“Plastic waste is a growing global environmental concern. While we see more research on the impact plastic pollution is having on the natural environment, there has been less work trying to understand the human behavior that drives plastic pollution,” says study coauthor and associate professor Alberto Salvo of NUS Economics.

“This is where our study seeks to contribute—finding a strong causal link between air pollution and plastic waste through the demand for food delivery. Air quality in the urban developing world is routinely poor and in the past decade, the food delivery industry has been growing sharply. The evidence we collected shows a lot of single-use plastic in delivered meals, from containers to carrier bags.”

The results of the study appear in Nature Human Behaviour.

The researchers focused their study on China, which is among the world’s largest users of online food delivery platforms, with 350 million registered users. An estimated 65 million meal containers end up in the trash each day across China, half of them from office workers.

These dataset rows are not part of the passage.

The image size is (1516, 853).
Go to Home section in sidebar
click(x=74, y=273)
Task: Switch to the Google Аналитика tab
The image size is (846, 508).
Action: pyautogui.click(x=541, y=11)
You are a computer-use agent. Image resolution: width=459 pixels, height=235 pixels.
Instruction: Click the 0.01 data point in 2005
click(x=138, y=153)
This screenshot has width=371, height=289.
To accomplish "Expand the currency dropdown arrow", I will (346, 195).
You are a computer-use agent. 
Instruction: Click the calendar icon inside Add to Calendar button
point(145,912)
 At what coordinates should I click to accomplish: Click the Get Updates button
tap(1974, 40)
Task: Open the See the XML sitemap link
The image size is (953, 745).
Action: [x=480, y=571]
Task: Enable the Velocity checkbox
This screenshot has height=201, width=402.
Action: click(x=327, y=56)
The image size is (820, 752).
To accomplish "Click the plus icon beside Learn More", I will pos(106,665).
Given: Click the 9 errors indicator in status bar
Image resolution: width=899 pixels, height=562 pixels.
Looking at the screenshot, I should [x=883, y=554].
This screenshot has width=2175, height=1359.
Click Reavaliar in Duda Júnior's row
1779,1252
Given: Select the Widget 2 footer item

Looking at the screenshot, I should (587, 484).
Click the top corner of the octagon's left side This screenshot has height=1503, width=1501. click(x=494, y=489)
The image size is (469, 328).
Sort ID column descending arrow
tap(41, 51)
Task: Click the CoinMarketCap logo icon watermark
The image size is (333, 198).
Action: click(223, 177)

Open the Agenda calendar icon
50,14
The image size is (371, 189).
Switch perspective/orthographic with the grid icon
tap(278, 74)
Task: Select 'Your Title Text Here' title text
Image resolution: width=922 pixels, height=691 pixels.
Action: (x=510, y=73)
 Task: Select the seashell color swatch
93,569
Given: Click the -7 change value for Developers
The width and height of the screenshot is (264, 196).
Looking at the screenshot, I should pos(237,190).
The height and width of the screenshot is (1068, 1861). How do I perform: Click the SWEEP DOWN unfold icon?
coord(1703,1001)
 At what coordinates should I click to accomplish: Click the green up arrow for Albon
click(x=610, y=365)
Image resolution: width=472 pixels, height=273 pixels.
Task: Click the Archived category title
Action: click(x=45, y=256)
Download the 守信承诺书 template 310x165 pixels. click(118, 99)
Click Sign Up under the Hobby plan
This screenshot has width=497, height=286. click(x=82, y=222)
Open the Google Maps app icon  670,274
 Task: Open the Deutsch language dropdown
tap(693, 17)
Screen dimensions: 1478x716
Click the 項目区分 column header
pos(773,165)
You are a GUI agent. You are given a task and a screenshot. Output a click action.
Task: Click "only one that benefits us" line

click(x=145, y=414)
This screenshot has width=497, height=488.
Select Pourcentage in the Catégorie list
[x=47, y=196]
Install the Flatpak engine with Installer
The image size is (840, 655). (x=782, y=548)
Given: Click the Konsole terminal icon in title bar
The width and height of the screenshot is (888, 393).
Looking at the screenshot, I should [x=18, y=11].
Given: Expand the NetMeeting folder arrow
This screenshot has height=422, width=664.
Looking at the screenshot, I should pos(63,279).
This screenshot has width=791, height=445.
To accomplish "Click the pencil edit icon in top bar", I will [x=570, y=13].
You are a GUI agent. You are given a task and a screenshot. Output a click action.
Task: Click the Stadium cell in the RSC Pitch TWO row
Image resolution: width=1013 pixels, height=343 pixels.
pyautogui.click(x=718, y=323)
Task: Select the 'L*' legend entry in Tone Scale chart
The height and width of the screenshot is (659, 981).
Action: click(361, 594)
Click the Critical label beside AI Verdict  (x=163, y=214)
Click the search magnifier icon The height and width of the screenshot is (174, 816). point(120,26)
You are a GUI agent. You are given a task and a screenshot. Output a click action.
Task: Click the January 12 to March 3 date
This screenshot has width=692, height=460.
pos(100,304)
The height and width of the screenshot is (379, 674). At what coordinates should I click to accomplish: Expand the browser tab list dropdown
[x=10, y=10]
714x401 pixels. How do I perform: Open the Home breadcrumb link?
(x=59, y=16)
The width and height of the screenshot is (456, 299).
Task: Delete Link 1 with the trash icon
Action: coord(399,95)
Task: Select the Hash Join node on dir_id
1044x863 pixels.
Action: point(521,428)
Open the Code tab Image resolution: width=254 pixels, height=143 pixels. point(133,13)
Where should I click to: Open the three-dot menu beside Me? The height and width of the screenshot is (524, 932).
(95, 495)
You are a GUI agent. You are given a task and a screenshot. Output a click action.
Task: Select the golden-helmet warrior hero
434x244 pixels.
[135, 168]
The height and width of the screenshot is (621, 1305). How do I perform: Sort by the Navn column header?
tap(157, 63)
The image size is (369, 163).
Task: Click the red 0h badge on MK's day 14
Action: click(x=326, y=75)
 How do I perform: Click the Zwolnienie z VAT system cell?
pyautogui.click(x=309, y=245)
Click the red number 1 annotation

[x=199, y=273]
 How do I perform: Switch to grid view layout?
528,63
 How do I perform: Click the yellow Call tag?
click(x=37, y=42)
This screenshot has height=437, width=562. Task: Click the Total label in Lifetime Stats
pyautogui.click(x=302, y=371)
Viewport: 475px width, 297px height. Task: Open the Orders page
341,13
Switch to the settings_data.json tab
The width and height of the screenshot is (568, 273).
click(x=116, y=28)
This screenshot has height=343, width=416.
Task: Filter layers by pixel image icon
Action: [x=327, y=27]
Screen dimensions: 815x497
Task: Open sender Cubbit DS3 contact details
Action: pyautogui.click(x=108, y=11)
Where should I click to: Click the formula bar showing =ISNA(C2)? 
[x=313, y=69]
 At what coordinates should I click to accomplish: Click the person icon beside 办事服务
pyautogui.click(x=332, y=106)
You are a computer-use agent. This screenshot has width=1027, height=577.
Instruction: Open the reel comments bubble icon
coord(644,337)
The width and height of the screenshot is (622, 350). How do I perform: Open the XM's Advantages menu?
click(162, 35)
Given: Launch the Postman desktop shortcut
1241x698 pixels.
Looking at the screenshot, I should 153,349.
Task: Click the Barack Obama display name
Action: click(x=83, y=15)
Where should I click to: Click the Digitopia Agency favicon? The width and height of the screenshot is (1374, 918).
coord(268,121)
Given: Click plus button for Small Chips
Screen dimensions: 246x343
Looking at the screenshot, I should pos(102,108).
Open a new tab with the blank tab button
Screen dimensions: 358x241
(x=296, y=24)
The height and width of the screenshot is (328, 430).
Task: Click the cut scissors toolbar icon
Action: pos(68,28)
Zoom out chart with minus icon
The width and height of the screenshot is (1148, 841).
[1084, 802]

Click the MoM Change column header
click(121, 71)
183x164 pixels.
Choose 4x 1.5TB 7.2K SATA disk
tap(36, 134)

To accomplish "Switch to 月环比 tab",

The study surveyed the lunch choices of 251 office workers repeatedly over time (each worker for 11 workdays) in three often-smoggy Chinese cities—Beijing, Shenyang, and Shijiazhuang—between January and June 2018. To complement the office-worker survey, the researchers also used the 2016 Beijing order book of an online food delivery platform, which broadly represented all market segments that the food delivery industry serves. This let them collect observational data on 3.5 million food delivery orders from about 350,000 users.

They then compared data from the survey and order book with PM2.5 measurements (fine particles less than 2.5 micrometers in diameter) during lunchtime periods from the air-monitoring network in all three cities. It was observed that PM2.5 levels during these periods were often well above the 24-hour US National Ambient Air Quality Standard of 35 μg/m³, making pollution highly visible. The researchers were careful to control for confounding factors such as economic activity.

Both data sources indicated a strong link between PM2.5 (haze) pollution and food delivery consumption. Correcting for weather and seasonal influences, the firm’s order book revealed that a 100 μg/m³ increase in PM2.5 raised food delivery consumption by 7.2%. The impact of a 100 μg/m³ PM2.5 shift on office workers’ propensity to order delivery was six times larger, at 43%.